Racing volvió a quedarse en el centro de la escena. El albiverde del barrio Soñora se consagró campeón del Torneo Apertura del fútbol de ascenso local tras vencer 1 a 0 a Mendoza, en un Estadio Germán Baldassini colmado, con tribunas cargadas de emoción y un clima de final que acompañó de principio a fin una tarde-noche que terminó siendo de celebración para el verde y blanco.

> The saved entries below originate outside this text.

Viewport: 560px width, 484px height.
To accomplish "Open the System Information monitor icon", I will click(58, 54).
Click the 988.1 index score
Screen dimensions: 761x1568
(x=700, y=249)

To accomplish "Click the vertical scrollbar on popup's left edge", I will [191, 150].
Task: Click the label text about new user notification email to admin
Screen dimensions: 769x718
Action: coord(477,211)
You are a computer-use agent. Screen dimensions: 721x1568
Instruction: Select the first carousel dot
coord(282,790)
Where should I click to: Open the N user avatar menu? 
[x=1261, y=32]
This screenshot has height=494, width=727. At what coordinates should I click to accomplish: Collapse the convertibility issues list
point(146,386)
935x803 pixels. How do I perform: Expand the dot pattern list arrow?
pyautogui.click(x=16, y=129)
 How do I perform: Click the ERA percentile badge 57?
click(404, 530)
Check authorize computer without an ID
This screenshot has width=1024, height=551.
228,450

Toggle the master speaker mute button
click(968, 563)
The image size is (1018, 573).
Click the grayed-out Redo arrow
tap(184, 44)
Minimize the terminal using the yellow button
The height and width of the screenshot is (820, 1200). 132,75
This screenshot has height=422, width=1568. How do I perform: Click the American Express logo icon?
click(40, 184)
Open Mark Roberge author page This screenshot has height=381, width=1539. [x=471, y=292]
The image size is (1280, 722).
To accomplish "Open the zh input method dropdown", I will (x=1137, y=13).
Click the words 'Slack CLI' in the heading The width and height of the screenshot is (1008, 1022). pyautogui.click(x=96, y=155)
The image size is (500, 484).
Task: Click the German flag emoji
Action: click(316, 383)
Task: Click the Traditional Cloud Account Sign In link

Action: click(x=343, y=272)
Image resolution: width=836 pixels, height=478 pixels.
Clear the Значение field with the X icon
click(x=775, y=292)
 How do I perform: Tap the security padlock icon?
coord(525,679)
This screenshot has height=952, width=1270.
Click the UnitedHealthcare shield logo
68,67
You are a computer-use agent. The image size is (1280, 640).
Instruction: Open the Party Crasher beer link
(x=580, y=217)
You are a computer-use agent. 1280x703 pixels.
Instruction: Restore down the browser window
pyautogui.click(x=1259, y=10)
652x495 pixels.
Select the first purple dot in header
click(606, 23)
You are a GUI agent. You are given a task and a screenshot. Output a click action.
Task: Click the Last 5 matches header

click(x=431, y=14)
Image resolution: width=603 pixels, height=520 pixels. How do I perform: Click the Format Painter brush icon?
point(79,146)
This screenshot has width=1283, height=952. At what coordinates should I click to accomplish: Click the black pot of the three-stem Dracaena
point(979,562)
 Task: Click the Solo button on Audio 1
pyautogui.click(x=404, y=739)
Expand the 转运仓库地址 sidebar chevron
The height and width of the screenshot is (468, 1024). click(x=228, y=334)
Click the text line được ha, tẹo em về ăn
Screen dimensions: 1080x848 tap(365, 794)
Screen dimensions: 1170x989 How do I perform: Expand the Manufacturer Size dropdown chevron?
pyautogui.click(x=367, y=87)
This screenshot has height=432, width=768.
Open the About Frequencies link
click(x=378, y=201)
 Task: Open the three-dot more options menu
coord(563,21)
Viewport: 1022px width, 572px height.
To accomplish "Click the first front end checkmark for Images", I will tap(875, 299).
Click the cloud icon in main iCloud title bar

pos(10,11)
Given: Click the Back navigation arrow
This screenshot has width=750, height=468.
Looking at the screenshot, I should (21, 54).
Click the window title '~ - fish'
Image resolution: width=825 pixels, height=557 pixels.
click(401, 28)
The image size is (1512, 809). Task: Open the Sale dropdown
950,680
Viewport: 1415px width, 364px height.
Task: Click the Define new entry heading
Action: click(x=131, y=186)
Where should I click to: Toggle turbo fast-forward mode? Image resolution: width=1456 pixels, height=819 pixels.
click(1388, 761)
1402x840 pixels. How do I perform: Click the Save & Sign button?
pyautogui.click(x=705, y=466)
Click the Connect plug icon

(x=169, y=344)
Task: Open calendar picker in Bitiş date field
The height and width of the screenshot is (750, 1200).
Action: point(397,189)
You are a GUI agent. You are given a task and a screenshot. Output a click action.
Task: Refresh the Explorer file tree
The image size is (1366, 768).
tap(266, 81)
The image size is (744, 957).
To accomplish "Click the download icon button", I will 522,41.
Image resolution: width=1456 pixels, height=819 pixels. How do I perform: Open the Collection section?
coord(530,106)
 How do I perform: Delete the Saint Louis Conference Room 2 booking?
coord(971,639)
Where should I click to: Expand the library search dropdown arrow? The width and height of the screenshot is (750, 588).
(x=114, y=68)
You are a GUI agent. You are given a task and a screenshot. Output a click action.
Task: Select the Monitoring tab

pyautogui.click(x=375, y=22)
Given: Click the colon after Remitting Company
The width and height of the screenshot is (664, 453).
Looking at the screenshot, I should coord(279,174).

No fue una conquista cualquiera. Del otro lado estuvo un Mendoza que atraviesa uno de los momentos más sólidos de su historia reciente, respaldado por un trabajo serio, meticuloso y sostenido, con rasgos que muchas veces rozan una estructura casi profesional. Un plantel de jerarquía, intensidad física y futbolistas de primer nivel convirtió al rival en una verdadera medida de exigencia, haciendo todavía más valiosa la consagración albiverde.
Racing encontró el triunfo desde la experiencia y la personalidad, de la mano del experimentado Oscar Silva quien se hizo cargo del penal que terminaría inclinando la historia. Con serenidad y oficio, transformó la tensión en desahogo y estampó el gol que hizo estallar a una parcialidad que volvió a sentirse parte de algo grande.
Pero este Racing no se explica solamente desde un resultado. Hay algo más profundo detrás del presente del equipo dirigido por Nicolás Sosa. El corazón del proyecto sigue latiendo en el barrio Soñora, en esa mezcla de pertenencia, memoria y sentido colectivo. Muchos de los futbolistas que hoy defienden la camiseta crecieron viendo al club desde el alambrado, alentando a generaciones anteriores y soñando con algún día estar dentro de la cancha. Entre ellos, el propio Nicolás Sosa, que pasó de niño hincha a jugador y de futbolista a entrenador campeón, viviendo esa pasión junto a su familia, que desde hace años acompaña cada tarde de fútbol, cada ilusión y cada golpe. A ese núcleo de jugadores formados en el barrio se sumaron futbolistas del medio local que reforzaron el plantel, aportando experiencia, jerarquía y competitividad para sostener una ilusión compartida.
Porque Racing parece tener una relación especial con las definiciones. Su historia reciente, especialmente en la Liga Ferrocarril, está atravesada por tardes decisivas, por derrotas que dejaron marcas y por victorias inolvidables. Se acostumbró a llegar, a insistir y a volver cuando parecía difícil. No siempre ganó, pero rara vez dejó de competir. Por eso el albiverde volvió a celebrar algo más que un título: aseguró un lugar en la definición del ascenso y alimentó una identidad que en el barrio ya se reconoce como propia. Racing volvió a demostrar que, cuando hay pertenencia, memoria y trabajo, los sueños del barrio también encuentran su manera de hacerse realidad.